In a news conference last week, Seattle Mayor Jenny Durkan proposed a downtown Seattle street toll as an effort to fight traffic gridlock and climate change. Pending a city study, Durkan hopes to have a tolling system in place by the end of her first term in 2021.
This proposal is one of a dozen initiatives aimed at tackling the city’s carbon problem. Durkan shared that the city’s transportation department is currently studying possible “congestion pricing” strategies, which is scheduled to be completed in October. Congestion pricing has been used in some European cities, including Central London, costing drivers $15 a day to travel through their city centers. New York has previously explored the idea, but has been unable to reach a consensus after state legislators declined a plan last month. Portland and Vancouver BC are currently conducting their own toll studies as well.
Durkan also noted at the conference that in order for the proposal to proceed it will need to be “paired with meaningful transit because we can’t ask people to get out of their single-occupancy vehicles unless there are meaningful options they have, whether that is buses, walking, bikes, or other public transit.”

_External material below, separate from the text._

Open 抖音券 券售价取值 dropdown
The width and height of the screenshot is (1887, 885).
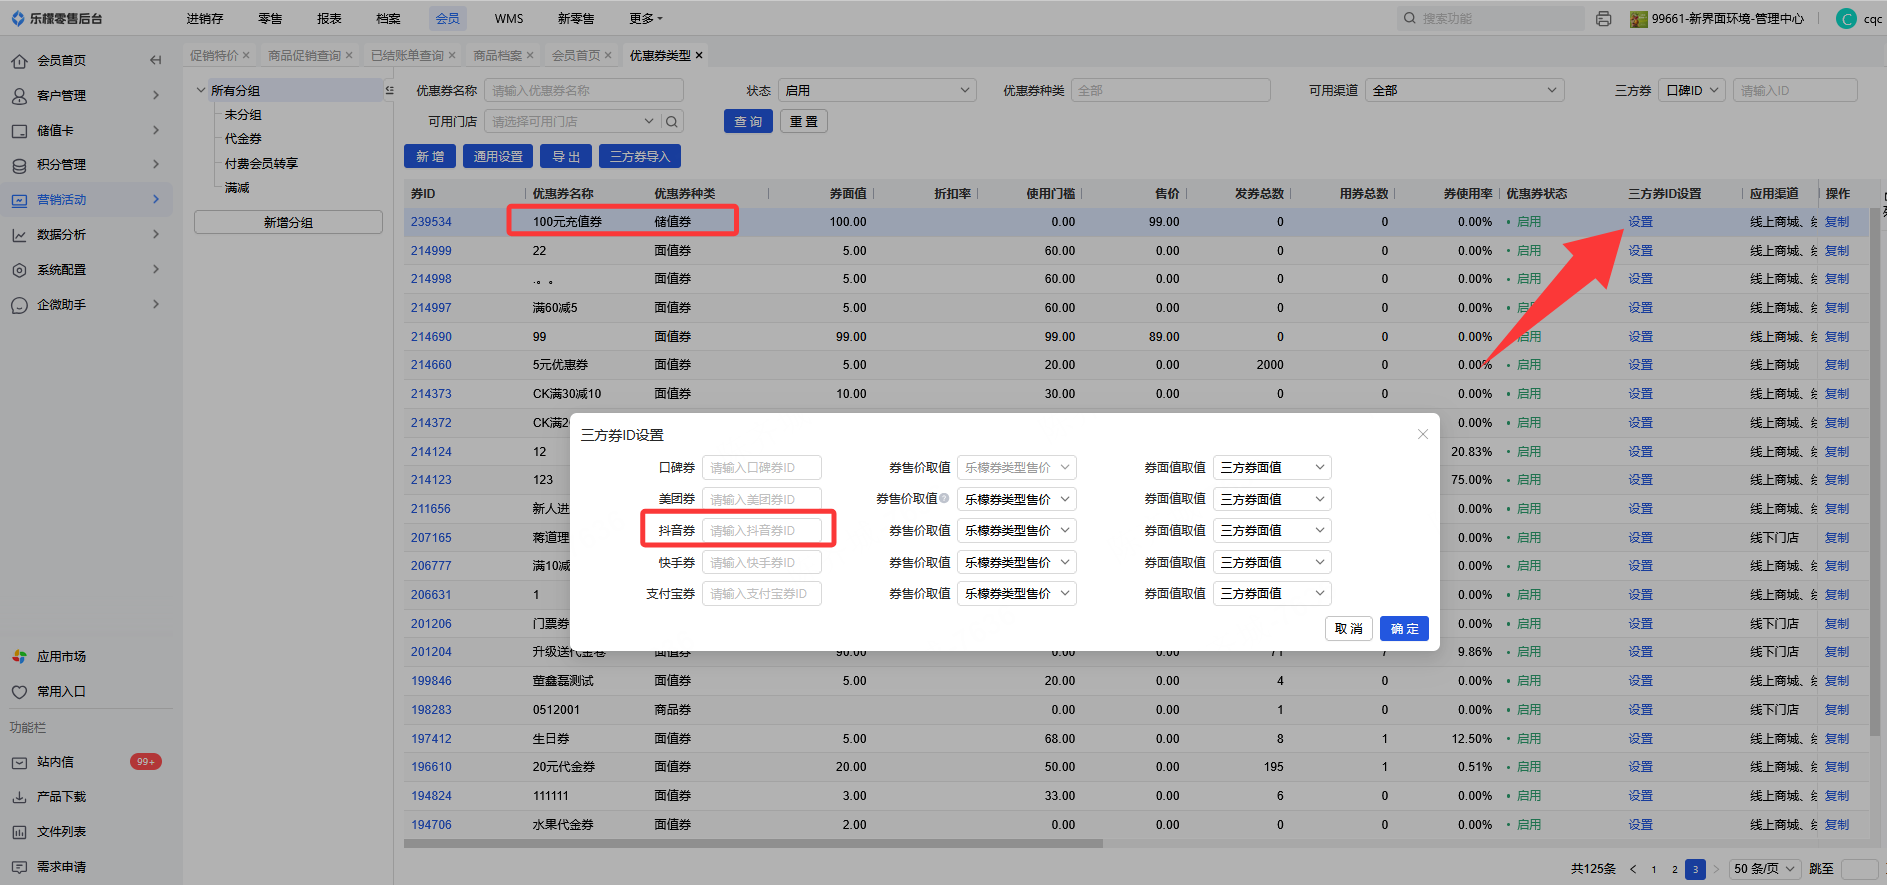[x=1016, y=531]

The city is also readying itself for the movement of traffic from the Alaskan Way Viaduct to the new Highway 99 tunnel this fall. Although the tunnel will not have a toll right away, it will eventually, which will push drivers up to the streets as they look to avoid paying the yet-to-be-determined fee.
Automobile transportation accounts for two-thirds of Seattle’s greenhouse gas emissions and this proposal, among the others, aims to reduce the city’s carbon pollution. Other initiatives include the city expanding its fleet of electric vehicles, requiring new or renovated parking structures to include electric vehicle stations, and providing incentives for buildings that cut their energy and water use below certain levels.
This announcement comes as we enter the “period of maximum constraint,” a term transportation officials are using to define the time period from 2018-2021 as the number of upcoming projects in the area will affect mobility in the city. It was also recently announced that the Center City Connector project (which will connect the First Hill and South Lake Union streetcars) has been delayed in order to investigate the project’s budget management.
Before the downtown Seattle street toll could come into effect, the proposal would have to go to City Council and then presented to voters.